▶ [WHAT IS NEEDED]
Character for character, give back every line below.

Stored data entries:
----
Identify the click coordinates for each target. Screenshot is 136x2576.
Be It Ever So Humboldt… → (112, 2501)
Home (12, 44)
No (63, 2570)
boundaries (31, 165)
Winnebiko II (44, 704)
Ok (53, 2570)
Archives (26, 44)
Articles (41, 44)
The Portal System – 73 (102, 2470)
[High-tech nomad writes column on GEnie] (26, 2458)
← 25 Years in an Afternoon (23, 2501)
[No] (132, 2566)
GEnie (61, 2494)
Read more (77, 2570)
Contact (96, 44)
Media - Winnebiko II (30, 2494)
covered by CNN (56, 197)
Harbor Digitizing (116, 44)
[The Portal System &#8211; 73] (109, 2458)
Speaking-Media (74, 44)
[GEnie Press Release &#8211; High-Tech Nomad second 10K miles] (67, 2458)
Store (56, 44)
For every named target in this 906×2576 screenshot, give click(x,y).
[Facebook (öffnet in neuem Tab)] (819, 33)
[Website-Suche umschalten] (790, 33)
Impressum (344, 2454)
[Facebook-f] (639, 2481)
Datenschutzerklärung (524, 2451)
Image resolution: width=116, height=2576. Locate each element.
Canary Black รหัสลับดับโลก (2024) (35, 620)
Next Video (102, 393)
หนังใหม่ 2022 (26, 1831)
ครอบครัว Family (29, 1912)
----
▶ [WRITTEN REPLY]
Identify the click coordinates for each target. Screenshot is 136x2576.
Be It Ever So Humboldt… → (112, 2501)
Home (12, 44)
No (63, 2570)
boundaries (31, 165)
Winnebiko II (44, 704)
Ok (53, 2570)
Archives (26, 44)
Articles (41, 44)
The Portal System – 73 (102, 2470)
[High-tech nomad writes column on GEnie] (26, 2458)
← 25 Years in an Afternoon (23, 2501)
[No] (132, 2566)
GEnie (61, 2494)
Read more (77, 2570)
Contact (96, 44)
Media - Winnebiko II (30, 2494)
covered by CNN (56, 197)
Harbor Digitizing (116, 44)
[The Portal System &#8211; 73] (109, 2458)
Speaking-Media (74, 44)
[GEnie Press Release &#8211; High-Tech Nomad second 10K miles] (67, 2458)
Store (56, 44)
For every named target in this 906×2576 screenshot, give click(x,y).
[Facebook (öffnet in neuem Tab)] (819, 33)
[Website-Suche umschalten] (790, 33)
Impressum (344, 2454)
[Facebook-f] (639, 2481)
Datenschutzerklärung (524, 2451)
Image resolution: width=116, height=2576. Locate each element.
Canary Black รหัสลับดับโลก (2024) (35, 620)
Next Video (102, 393)
หนังใหม่ 2022 (26, 1831)
ครอบครัว Family (29, 1912)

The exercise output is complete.